▶ _REQUIRED ACTION_: Write out every line below with no difference at all.

▶ _DATA SHOWN_:
········

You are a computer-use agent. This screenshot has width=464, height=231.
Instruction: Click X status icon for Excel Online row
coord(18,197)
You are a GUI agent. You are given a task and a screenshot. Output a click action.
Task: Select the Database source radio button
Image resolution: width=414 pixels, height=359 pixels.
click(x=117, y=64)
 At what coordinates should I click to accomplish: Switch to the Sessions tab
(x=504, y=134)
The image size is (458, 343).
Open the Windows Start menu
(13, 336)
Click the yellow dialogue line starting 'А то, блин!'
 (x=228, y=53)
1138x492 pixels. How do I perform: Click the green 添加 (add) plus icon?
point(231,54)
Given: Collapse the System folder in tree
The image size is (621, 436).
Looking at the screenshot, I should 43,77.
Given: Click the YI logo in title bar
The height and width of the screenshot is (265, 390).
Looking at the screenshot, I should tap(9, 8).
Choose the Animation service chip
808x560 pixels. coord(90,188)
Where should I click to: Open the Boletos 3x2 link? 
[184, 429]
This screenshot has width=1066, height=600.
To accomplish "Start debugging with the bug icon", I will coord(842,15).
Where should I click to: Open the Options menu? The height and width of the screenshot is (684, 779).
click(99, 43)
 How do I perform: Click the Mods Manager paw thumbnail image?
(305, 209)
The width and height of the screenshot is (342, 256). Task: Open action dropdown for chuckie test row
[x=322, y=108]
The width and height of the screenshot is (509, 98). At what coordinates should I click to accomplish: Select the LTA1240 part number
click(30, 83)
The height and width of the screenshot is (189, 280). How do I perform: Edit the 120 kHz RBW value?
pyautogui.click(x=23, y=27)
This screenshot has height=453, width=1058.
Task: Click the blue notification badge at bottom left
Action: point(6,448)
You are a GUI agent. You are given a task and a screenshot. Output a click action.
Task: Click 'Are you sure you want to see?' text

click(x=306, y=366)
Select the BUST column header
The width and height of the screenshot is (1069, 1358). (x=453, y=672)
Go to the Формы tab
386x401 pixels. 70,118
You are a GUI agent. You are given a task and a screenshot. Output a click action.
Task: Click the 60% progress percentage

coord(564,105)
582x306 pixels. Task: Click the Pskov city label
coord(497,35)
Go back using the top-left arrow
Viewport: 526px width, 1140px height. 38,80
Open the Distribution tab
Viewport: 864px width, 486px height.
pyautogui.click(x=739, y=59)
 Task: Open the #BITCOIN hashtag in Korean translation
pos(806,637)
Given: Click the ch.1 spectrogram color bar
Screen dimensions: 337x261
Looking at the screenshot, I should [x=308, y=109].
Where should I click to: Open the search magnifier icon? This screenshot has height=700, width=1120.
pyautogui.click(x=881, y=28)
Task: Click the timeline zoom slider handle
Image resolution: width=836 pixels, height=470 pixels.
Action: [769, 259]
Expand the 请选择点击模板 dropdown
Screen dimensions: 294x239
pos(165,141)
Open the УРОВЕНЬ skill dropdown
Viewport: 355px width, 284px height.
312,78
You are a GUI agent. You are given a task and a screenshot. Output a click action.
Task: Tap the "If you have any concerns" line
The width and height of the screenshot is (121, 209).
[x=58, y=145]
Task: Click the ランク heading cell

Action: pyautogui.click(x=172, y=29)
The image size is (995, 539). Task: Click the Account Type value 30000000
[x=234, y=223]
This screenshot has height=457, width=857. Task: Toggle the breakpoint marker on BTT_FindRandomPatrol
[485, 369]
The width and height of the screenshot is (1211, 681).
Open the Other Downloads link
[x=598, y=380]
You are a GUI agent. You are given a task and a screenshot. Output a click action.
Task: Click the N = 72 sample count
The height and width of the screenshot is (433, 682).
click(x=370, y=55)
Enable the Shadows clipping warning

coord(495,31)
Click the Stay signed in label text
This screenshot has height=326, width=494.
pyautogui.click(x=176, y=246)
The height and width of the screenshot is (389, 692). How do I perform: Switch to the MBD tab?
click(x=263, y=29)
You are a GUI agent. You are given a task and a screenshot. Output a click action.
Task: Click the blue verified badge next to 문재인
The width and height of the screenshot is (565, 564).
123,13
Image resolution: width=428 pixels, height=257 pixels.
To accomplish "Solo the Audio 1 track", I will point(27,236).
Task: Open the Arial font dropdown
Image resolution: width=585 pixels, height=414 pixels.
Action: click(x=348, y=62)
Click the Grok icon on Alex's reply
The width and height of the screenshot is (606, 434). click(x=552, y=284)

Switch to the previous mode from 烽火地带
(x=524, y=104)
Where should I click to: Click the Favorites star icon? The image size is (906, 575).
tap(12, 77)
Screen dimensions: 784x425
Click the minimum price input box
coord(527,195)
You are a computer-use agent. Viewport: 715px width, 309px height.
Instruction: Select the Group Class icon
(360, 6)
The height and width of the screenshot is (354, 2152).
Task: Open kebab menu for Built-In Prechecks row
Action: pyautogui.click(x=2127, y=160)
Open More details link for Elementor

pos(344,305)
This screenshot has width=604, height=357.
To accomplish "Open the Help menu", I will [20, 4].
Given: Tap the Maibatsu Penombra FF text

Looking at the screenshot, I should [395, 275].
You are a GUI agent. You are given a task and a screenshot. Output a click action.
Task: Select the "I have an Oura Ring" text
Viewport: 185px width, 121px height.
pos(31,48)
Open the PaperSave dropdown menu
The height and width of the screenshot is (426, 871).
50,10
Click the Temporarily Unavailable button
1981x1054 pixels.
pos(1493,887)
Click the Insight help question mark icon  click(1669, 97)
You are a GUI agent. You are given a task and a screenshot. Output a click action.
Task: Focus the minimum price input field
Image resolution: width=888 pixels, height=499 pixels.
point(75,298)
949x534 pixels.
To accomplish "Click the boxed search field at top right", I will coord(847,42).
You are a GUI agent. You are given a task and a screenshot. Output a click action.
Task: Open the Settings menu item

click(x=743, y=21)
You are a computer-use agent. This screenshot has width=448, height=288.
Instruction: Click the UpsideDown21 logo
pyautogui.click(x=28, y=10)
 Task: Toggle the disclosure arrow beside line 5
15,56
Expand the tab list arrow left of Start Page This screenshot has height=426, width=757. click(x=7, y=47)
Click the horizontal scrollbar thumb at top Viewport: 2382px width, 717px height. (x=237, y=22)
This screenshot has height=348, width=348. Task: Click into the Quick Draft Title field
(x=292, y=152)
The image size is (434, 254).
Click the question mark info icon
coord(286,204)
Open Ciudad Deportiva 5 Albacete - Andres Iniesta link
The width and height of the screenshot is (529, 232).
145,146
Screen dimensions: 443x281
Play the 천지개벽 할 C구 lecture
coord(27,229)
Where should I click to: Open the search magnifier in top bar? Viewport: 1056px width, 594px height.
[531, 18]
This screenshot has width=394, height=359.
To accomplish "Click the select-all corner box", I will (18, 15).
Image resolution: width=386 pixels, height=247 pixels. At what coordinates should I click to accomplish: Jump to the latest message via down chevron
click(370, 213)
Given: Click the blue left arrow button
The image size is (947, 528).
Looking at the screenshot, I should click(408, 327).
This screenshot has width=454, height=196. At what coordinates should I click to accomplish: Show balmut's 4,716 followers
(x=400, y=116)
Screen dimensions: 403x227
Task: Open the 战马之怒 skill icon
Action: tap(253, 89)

········

▶ _ANSWER TO THIS EXERCISE_:
You are a computer-use agent. This screenshot has width=464, height=231.
Instruction: Click X status icon for Excel Online row
coord(18,197)
You are a GUI agent. You are given a task and a screenshot. Output a click action.
Task: Select the Database source radio button
Image resolution: width=414 pixels, height=359 pixels.
click(x=117, y=64)
 At what coordinates should I click to accomplish: Switch to the Sessions tab
(x=504, y=134)
The image size is (458, 343).
Open the Windows Start menu
(13, 336)
Click the yellow dialogue line starting 'А то, блин!'
 (x=228, y=53)
1138x492 pixels. How do I perform: Click the green 添加 (add) plus icon?
point(231,54)
Given: Collapse the System folder in tree
The image size is (621, 436).
Looking at the screenshot, I should 43,77.
Given: Click the YI logo in title bar
The height and width of the screenshot is (265, 390).
Looking at the screenshot, I should tap(9, 8).
Choose the Animation service chip
808x560 pixels. coord(90,188)
Where should I click to: Open the Boletos 3x2 link? 
[184, 429]
This screenshot has width=1066, height=600.
To accomplish "Start debugging with the bug icon", I will coord(842,15).
Where should I click to: Open the Options menu? The height and width of the screenshot is (684, 779).
click(99, 43)
 How do I perform: Click the Mods Manager paw thumbnail image?
(305, 209)
The width and height of the screenshot is (342, 256). Task: Open action dropdown for chuckie test row
[x=322, y=108]
The width and height of the screenshot is (509, 98). At what coordinates should I click to accomplish: Select the LTA1240 part number
click(30, 83)
The height and width of the screenshot is (189, 280). How do I perform: Edit the 120 kHz RBW value?
pyautogui.click(x=23, y=27)
This screenshot has height=453, width=1058.
Task: Click the blue notification badge at bottom left
Action: point(6,448)
You are a GUI agent. You are given a task and a screenshot. Output a click action.
Task: Click 'Are you sure you want to see?' text

click(x=306, y=366)
Select the BUST column header
The width and height of the screenshot is (1069, 1358). (x=453, y=672)
Go to the Формы tab
386x401 pixels. 70,118
You are a GUI agent. You are given a task and a screenshot. Output a click action.
Task: Click the 60% progress percentage

coord(564,105)
582x306 pixels. Task: Click the Pskov city label
coord(497,35)
Go back using the top-left arrow
Viewport: 526px width, 1140px height. 38,80
Open the Distribution tab
Viewport: 864px width, 486px height.
pyautogui.click(x=739, y=59)
 Task: Open the #BITCOIN hashtag in Korean translation
pos(806,637)
Given: Click the ch.1 spectrogram color bar
Screen dimensions: 337x261
Looking at the screenshot, I should [x=308, y=109].
Where should I click to: Open the search magnifier icon? This screenshot has height=700, width=1120.
pyautogui.click(x=881, y=28)
Task: Click the timeline zoom slider handle
Image resolution: width=836 pixels, height=470 pixels.
Action: [769, 259]
Expand the 请选择点击模板 dropdown
Screen dimensions: 294x239
pos(165,141)
Open the УРОВЕНЬ skill dropdown
Viewport: 355px width, 284px height.
312,78
You are a GUI agent. You are given a task and a screenshot. Output a click action.
Task: Tap the "If you have any concerns" line
The width and height of the screenshot is (121, 209).
[x=58, y=145]
Task: Click the ランク heading cell

Action: pyautogui.click(x=172, y=29)
The image size is (995, 539). Task: Click the Account Type value 30000000
[x=234, y=223]
This screenshot has height=457, width=857. Task: Toggle the breakpoint marker on BTT_FindRandomPatrol
[485, 369]
The width and height of the screenshot is (1211, 681).
Open the Other Downloads link
[x=598, y=380]
You are a GUI agent. You are given a task and a screenshot. Output a click action.
Task: Click the N = 72 sample count
The height and width of the screenshot is (433, 682).
click(x=370, y=55)
Enable the Shadows clipping warning

coord(495,31)
Click the Stay signed in label text
This screenshot has height=326, width=494.
pyautogui.click(x=176, y=246)
The height and width of the screenshot is (389, 692). How do I perform: Switch to the MBD tab?
click(x=263, y=29)
You are a GUI agent. You are given a task and a screenshot. Output a click action.
Task: Click the blue verified badge next to 문재인
The width and height of the screenshot is (565, 564).
123,13
Image resolution: width=428 pixels, height=257 pixels.
To accomplish "Solo the Audio 1 track", I will point(27,236).
Task: Open the Arial font dropdown
Image resolution: width=585 pixels, height=414 pixels.
Action: click(x=348, y=62)
Click the Grok icon on Alex's reply
The width and height of the screenshot is (606, 434). click(x=552, y=284)

Switch to the previous mode from 烽火地带
(x=524, y=104)
Where should I click to: Click the Favorites star icon? The image size is (906, 575).
tap(12, 77)
Screen dimensions: 784x425
Click the minimum price input box
coord(527,195)
You are a computer-use agent. Viewport: 715px width, 309px height.
Instruction: Select the Group Class icon
(360, 6)
The height and width of the screenshot is (354, 2152).
Task: Open kebab menu for Built-In Prechecks row
Action: pyautogui.click(x=2127, y=160)
Open More details link for Elementor

pos(344,305)
This screenshot has width=604, height=357.
To accomplish "Open the Help menu", I will [20, 4].
Given: Tap the Maibatsu Penombra FF text

Looking at the screenshot, I should [395, 275].
You are a GUI agent. You are given a task and a screenshot. Output a click action.
Task: Select the "I have an Oura Ring" text
Viewport: 185px width, 121px height.
pos(31,48)
Open the PaperSave dropdown menu
The height and width of the screenshot is (426, 871).
50,10
Click the Temporarily Unavailable button
1981x1054 pixels.
pos(1493,887)
Click the Insight help question mark icon  click(1669, 97)
You are a GUI agent. You are given a task and a screenshot. Output a click action.
Task: Focus the minimum price input field
Image resolution: width=888 pixels, height=499 pixels.
point(75,298)
949x534 pixels.
To accomplish "Click the boxed search field at top right", I will coord(847,42).
You are a GUI agent. You are given a task and a screenshot. Output a click action.
Task: Open the Settings menu item

click(x=743, y=21)
You are a computer-use agent. This screenshot has width=448, height=288.
Instruction: Click the UpsideDown21 logo
pyautogui.click(x=28, y=10)
 Task: Toggle the disclosure arrow beside line 5
15,56
Expand the tab list arrow left of Start Page This screenshot has height=426, width=757. click(x=7, y=47)
Click the horizontal scrollbar thumb at top Viewport: 2382px width, 717px height. (x=237, y=22)
This screenshot has height=348, width=348. Task: Click into the Quick Draft Title field
(x=292, y=152)
The image size is (434, 254).
Click the question mark info icon
coord(286,204)
Open Ciudad Deportiva 5 Albacete - Andres Iniesta link
The width and height of the screenshot is (529, 232).
145,146
Screen dimensions: 443x281
Play the 천지개벽 할 C구 lecture
coord(27,229)
Where should I click to: Open the search magnifier in top bar? Viewport: 1056px width, 594px height.
[531, 18]
This screenshot has width=394, height=359.
To accomplish "Click the select-all corner box", I will (18, 15).
Image resolution: width=386 pixels, height=247 pixels. At what coordinates should I click to accomplish: Jump to the latest message via down chevron
click(370, 213)
Given: Click the blue left arrow button
The image size is (947, 528).
Looking at the screenshot, I should click(408, 327).
This screenshot has width=454, height=196. At what coordinates should I click to accomplish: Show balmut's 4,716 followers
(x=400, y=116)
Screen dimensions: 403x227
Task: Open the 战马之怒 skill icon
Action: tap(253, 89)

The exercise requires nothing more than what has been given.